Cynics may yet raise an objection: what about the situation at present? Well, there is some good news in this respect too. Nitish Kumar, the present chief minister of Bihar, has shown what can be achieved with political will. All reports indicate that he is turning Bihar around from a state crippled by corruption and caste-based politics to a state with development on its agenda. Odisha has also shown a remarkable capacity to attract big projects. A growing awareness that development is needed and possible seems to be gaining ground all over. Taking into account the point of view of those interested in setting up industry here, it may also be pointed out that the region is far from being saturated. This means there are opportunities to be explored.
It has to be admitted at the same time that not all is well in this region. Eastern India remains low in terms of regional disparity. According to a study by Parthapratim Pal and Jayati Ghosh, regional inequality has increased in the 1990s, especially considering the three richest states (Punjab, Haryana and Maharashtra) and the two poorest states (Bihar and Odisha). More recent data indicates that in terms of nominal GDP, Bihar remains at the bottom and the states of West Bengal, Jharkhand and Odisha well below the national average. More distressingly, according to the Multidimensional Poverty Index developed by the Oxford Poverty and Human Development Initiative, there are more poor people (421 million) in eight Indian states alone (which include Bihar, Jharkhand, Odisha and West Bengal) than in the 26 poorest African countries combined (410 million).
This region remains politically disturbed, with party rivalries, tribal unrest and the Naxalite insurgency. Many districts from all the states of eastern India are affected. While the genuine problems of the poor are neglected, excessive politicization has created a condition where political parties expand their areas of control in a situation of scarcity.
The challenges are clear. The region has to develop, including industrially, in an inclusive manner. Too much energy gets wasted in dealing with petty issues. This is typical of a situation where the size of the cake is relatively small. Once the cake is made larger and a reasonably good possibility exists of a fair share for all, it should be possible to go beyond pettiness. There is a clear need to think big. An assessment of the real possibilities is the first step in that direction.

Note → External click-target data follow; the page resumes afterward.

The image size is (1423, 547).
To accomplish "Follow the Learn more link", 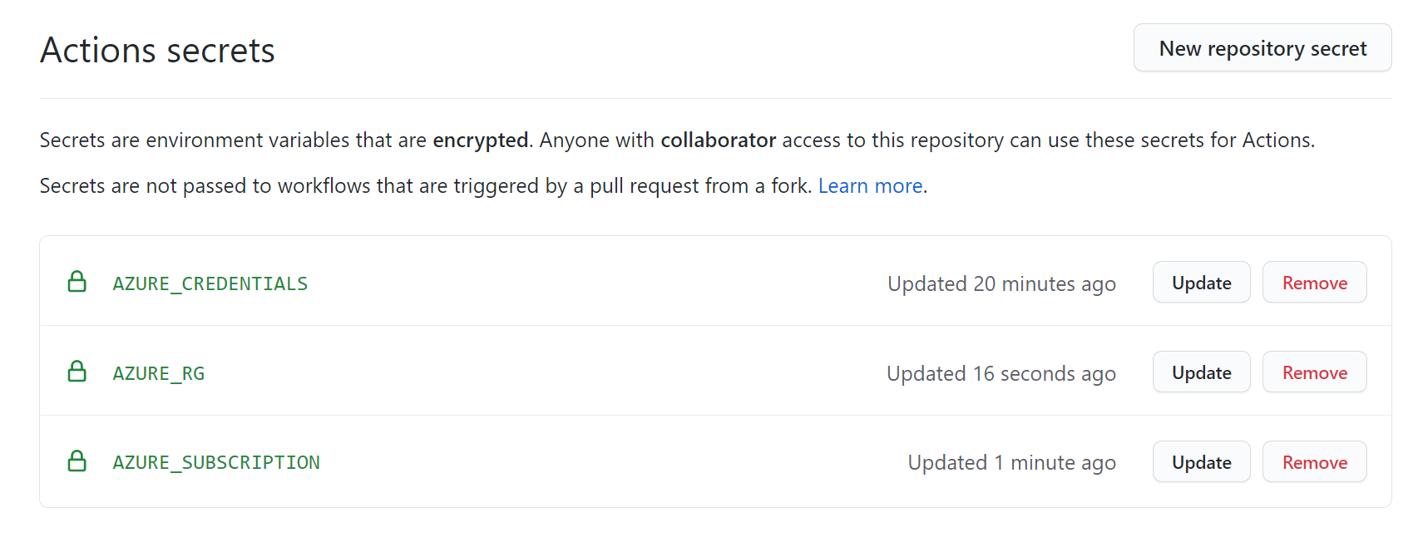I will [x=870, y=186].
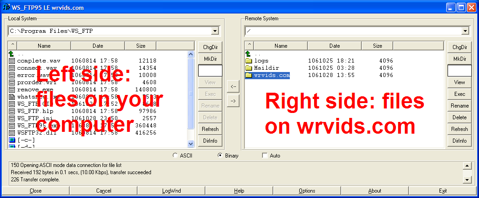This screenshot has width=479, height=198.
Task: Click the remote parent directory up arrow
Action: click(x=249, y=54)
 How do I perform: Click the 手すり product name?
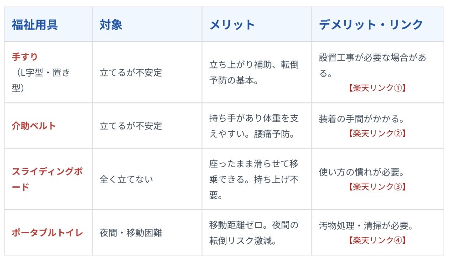(25, 57)
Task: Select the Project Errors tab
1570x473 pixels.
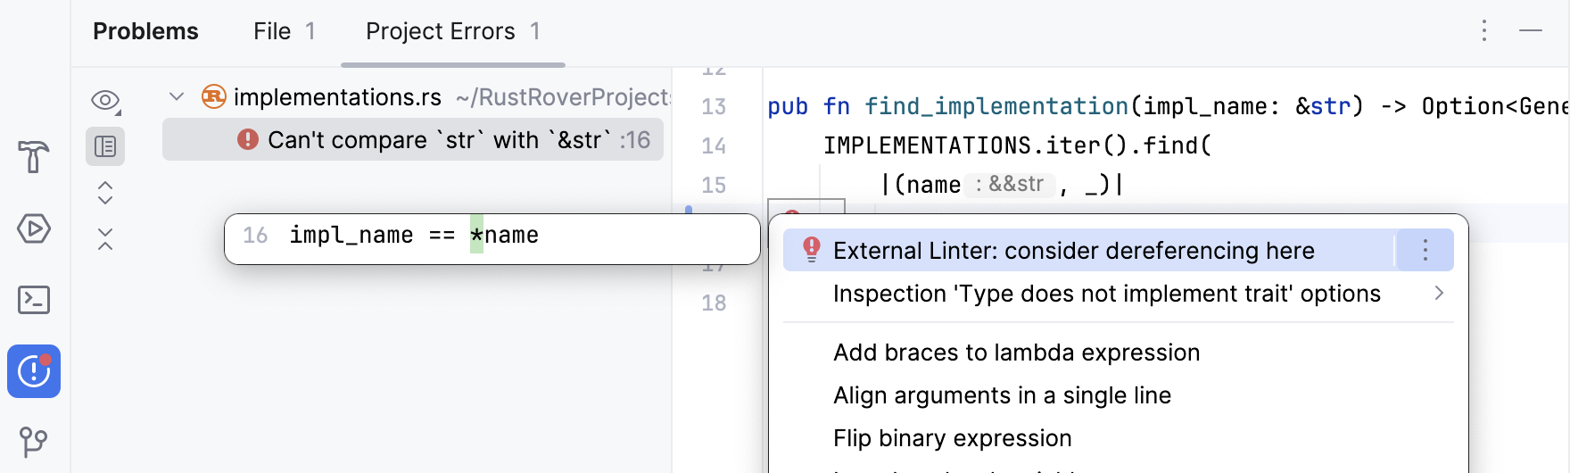Action: (x=452, y=31)
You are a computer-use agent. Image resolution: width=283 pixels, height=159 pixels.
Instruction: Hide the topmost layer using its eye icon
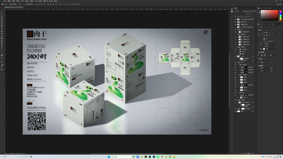[235, 19]
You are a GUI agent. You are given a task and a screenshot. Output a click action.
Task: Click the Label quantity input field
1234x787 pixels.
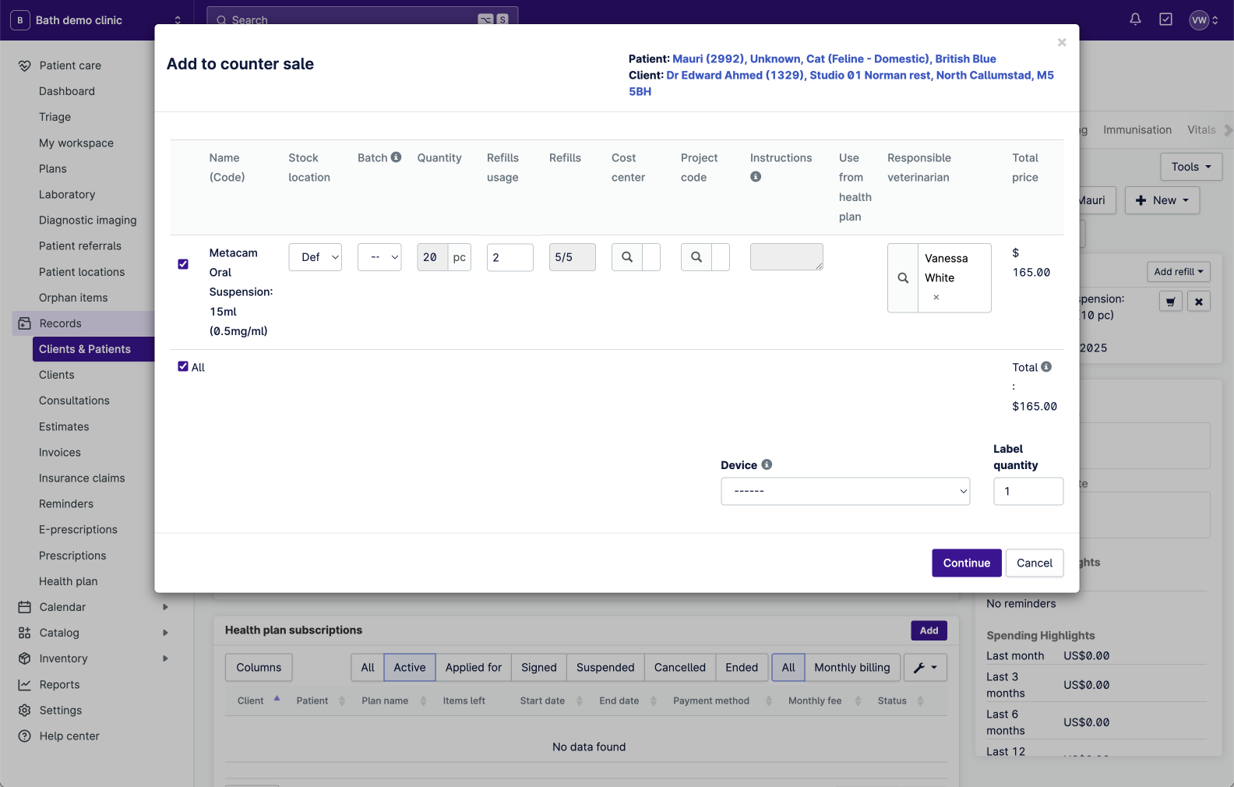click(1028, 492)
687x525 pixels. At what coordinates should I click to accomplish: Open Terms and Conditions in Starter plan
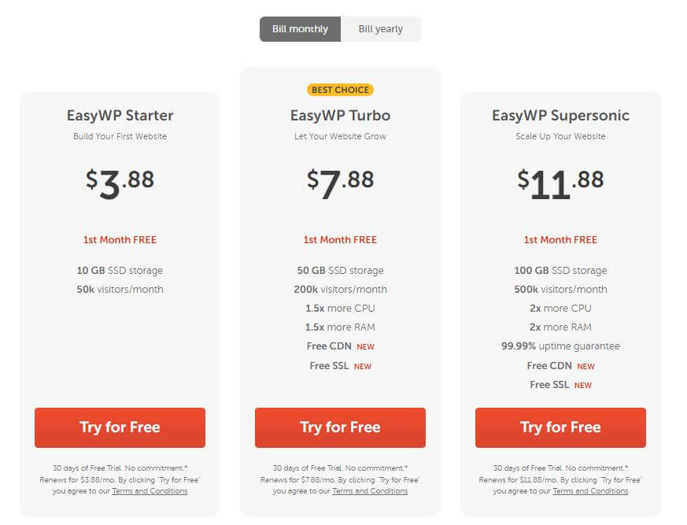(x=150, y=491)
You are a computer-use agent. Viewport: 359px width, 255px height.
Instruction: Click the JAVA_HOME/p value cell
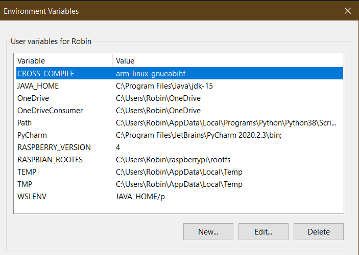pyautogui.click(x=140, y=197)
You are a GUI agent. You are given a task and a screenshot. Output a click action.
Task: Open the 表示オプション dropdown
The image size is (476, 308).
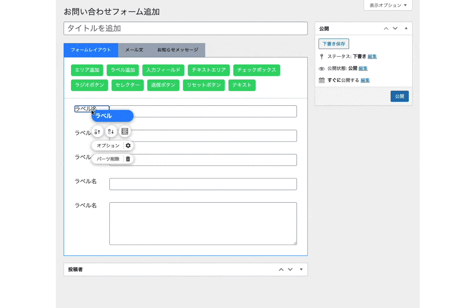(x=388, y=5)
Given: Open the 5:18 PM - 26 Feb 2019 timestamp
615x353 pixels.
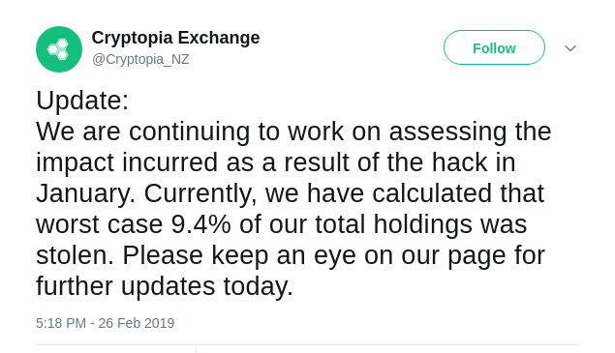Looking at the screenshot, I should [106, 323].
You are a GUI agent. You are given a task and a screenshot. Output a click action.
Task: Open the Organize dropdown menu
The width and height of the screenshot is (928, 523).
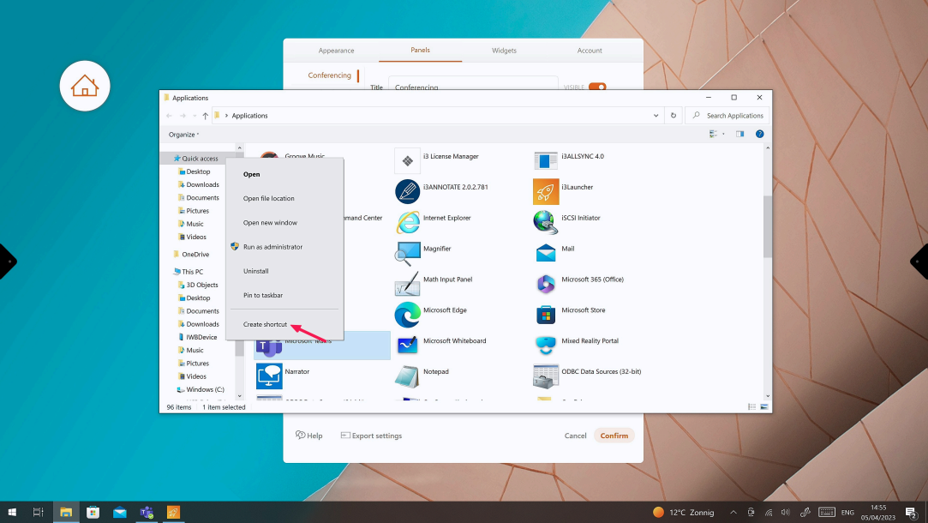pyautogui.click(x=183, y=135)
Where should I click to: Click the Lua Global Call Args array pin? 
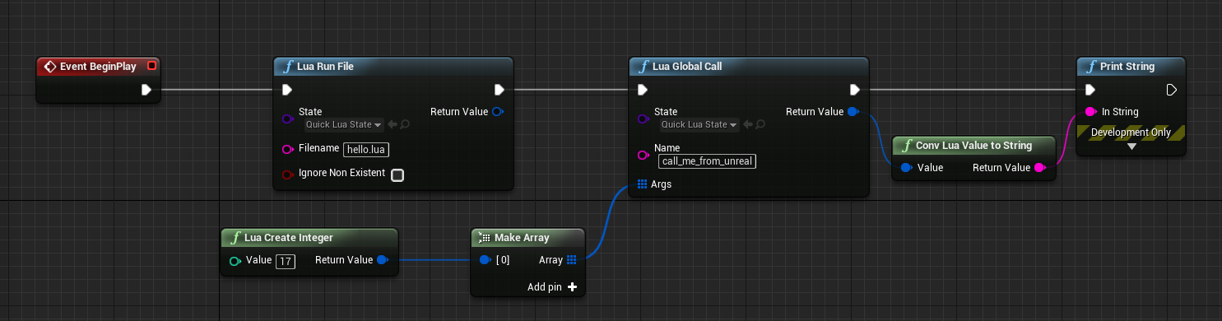[x=643, y=184]
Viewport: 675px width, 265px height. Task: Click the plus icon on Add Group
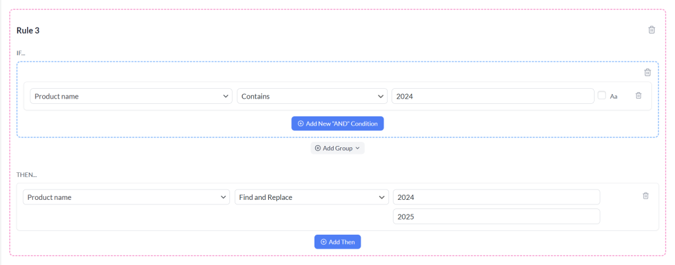point(318,148)
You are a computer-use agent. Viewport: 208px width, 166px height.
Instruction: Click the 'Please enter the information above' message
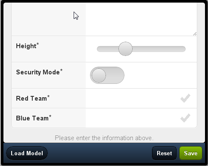pyautogui.click(x=104, y=138)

With the rise of Asia, there is a growing need to invest in our Asian neighbours. For such a national policy, eastern India assumes critical importance. It can become the gateway to not only our immediate neighbours (Bangladesh, Bhutan and Nepal) but also to the Association of Southeast Asian Nations. Thus the task is to move towards closer cooperation and possible integration in different spheres in an expanding manner: within the four states (not just for political reasons), with the Northeast, which needs to be better integrated, with our three immediate neighbours, and with the Asean and other nations.
There are immense possibilities. Our politicians, caught up as they are in their petty games, have failed us. They need to become aware of the possibilities of this region. Moreover, visionary persons from different domains can come forward to suggest the way forward for the region. The time has come to wake up to a new dawn.